* Document section *
▬▬▬▬▬▬

The management of chronic pain in older adults is one of the most difficult to manage geriatric syndromes, as per my extensive experience working in the homes of older adults for almost 13 years. We can easily manage diabetes, reduce stroke risk by managing hypertension, improve function and quality of life by improving sleep and better manage urinary incontinence, and reducing the noxious effects of medications that cause older adults to seek medical attention. However, complaints of pain are still the most persistently mentioned issue when my residents complain about factors that affect their life. So, in applying the best evidence to help older adults manage their pain, we begin with assessment, then the implementation of non-drug interventions, and then the addition of pharmacologic therapies in a step-wise manner, always “starting low and going slow”. This is exemplified with the use of acetaminophen for mild pain, not to exceed 3 or 4gm per day, or 2gm if on warfarin. We can also use adjunctive treatments such as topical counterirritants or lidocaine patches, or even capsaicin, all with some benefit yet not complete relief. And then there are the NSAIDs, drugs which are replete in the literature to cause harm, in fact in numerous well-designed studies, are shown to be one of the leading causes of ER visits, hospitalizations and death in older adults, so we try to avoid their use, especially chronic use. So, as per the American Geriatrics Society Guidelines on managing pain, we may initiate a low-dose of an opiate if pain is still limiting and affecting quality of life, this would most likely be for moderate to severe pain. And based on my observation, most older adults respond well to a low-dose opiate, followed by slow titration, without significant harms. In fact, I can cite experiences with older adults, some just over 100 years old, who have been on opiates for several years, and do well in their continued journey, unmapped by most Americans.
But now we have guidance from AHRQ in their most recent analysis which states that there is no good evidence of beneficial effects of opiates in managing pain in older adults and that they may cause more harm than NSAIDs. I’m shocked! I searched the AHRQ document for references that included “elderly” or “older adults” in their title, and found five, yes, only five studies, of the 39 included in their analysis. Two of those studies were limited by the fact they used pharmacy claims databases; two others that studied the “initiation of opiates and associated risk of harms” and not long-term use; and one that showed harms yet did not speak to dose-related harms. Yet many speak to this “problem” of overuse and misuse of opiates in the older adult population. If you listen to this meme, you’ll likely believe it to be true.

▬▬▬▬▬▬

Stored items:
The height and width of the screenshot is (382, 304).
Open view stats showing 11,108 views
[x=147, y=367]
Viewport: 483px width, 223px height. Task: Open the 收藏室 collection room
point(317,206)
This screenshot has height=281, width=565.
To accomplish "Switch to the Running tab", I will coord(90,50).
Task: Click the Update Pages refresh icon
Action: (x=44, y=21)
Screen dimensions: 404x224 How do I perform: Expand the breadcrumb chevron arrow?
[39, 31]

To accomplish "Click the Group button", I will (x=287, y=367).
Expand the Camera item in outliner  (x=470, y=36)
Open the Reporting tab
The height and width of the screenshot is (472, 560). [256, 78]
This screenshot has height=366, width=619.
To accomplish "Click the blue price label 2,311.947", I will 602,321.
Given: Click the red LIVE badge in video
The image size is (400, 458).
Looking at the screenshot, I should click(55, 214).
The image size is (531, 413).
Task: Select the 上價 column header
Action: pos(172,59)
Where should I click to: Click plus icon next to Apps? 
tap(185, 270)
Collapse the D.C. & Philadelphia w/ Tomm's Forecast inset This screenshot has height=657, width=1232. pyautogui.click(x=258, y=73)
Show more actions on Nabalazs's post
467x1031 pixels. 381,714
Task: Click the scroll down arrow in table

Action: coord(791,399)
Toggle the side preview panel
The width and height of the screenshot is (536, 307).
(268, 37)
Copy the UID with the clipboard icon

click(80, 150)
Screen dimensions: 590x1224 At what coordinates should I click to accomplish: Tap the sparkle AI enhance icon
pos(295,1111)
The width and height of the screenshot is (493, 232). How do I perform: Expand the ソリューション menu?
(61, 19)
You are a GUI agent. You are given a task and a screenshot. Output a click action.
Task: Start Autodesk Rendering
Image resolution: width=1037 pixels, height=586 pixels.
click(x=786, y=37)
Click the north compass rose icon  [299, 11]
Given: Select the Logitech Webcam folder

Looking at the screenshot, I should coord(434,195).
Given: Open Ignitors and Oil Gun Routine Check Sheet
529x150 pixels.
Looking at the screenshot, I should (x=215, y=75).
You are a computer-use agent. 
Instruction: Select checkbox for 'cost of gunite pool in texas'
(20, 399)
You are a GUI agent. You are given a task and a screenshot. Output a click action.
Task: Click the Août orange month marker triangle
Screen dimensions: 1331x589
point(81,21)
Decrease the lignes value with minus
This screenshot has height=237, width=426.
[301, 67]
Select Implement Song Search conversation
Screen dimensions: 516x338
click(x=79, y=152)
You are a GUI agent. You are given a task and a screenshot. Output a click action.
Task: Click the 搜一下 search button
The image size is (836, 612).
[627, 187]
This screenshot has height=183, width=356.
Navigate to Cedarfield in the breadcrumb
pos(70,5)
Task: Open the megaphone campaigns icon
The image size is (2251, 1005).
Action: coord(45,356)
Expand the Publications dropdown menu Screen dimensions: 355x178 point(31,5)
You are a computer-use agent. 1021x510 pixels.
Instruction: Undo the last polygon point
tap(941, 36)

▬▬▬▬▬▬

* Activity list *
[a] In the text on chronic pain in older adults, what is the daily acetaminophen limit for someone taking warfarin?
[b] Write the next part of the text on chronic pain in older adults, continuing after its last sentence.

* Responses *
[a] 2gm per day.

[b]
A meme is a statement making a false claim, but as a result of being frequently repeated, many believe it to be true. Remember “WMDs”?
In one study the authors state that the incidence of GI bleeding from opiates is equal to that of NSAIDs. Hmm, well that’s interesting, because in no other studies can I find any evidence that opiates cause GI bleeding. None. This is the study that looked at low-income, Medicaid, beneficiaries’ prescription claims. Perhaps they did not include the use of OTC NSAIDs, which in my population may include up to 23% of older adults using opiates. Also, it does not take into account that a significant number of older adults may not even use the opiates but end up selling them and then using NSAIDs, as evidenced by numerous case reports throughout America of opiate diversion. So when is an opiate not an opiate? Answer: When it’s an NSAID.
Moving on to fracture risk: Yes, opiates are associated with an increase in fracture risk, but more so upon initiation of use or when the dose is too high. And what about the clinician that does not recognize opiate-induced hyperalgesia and continues dose escalation with subsequent worsening pain, of which there was no mention in any of these studies that that phenomenon was considered, most likely due to the lacking sensitivity of study design.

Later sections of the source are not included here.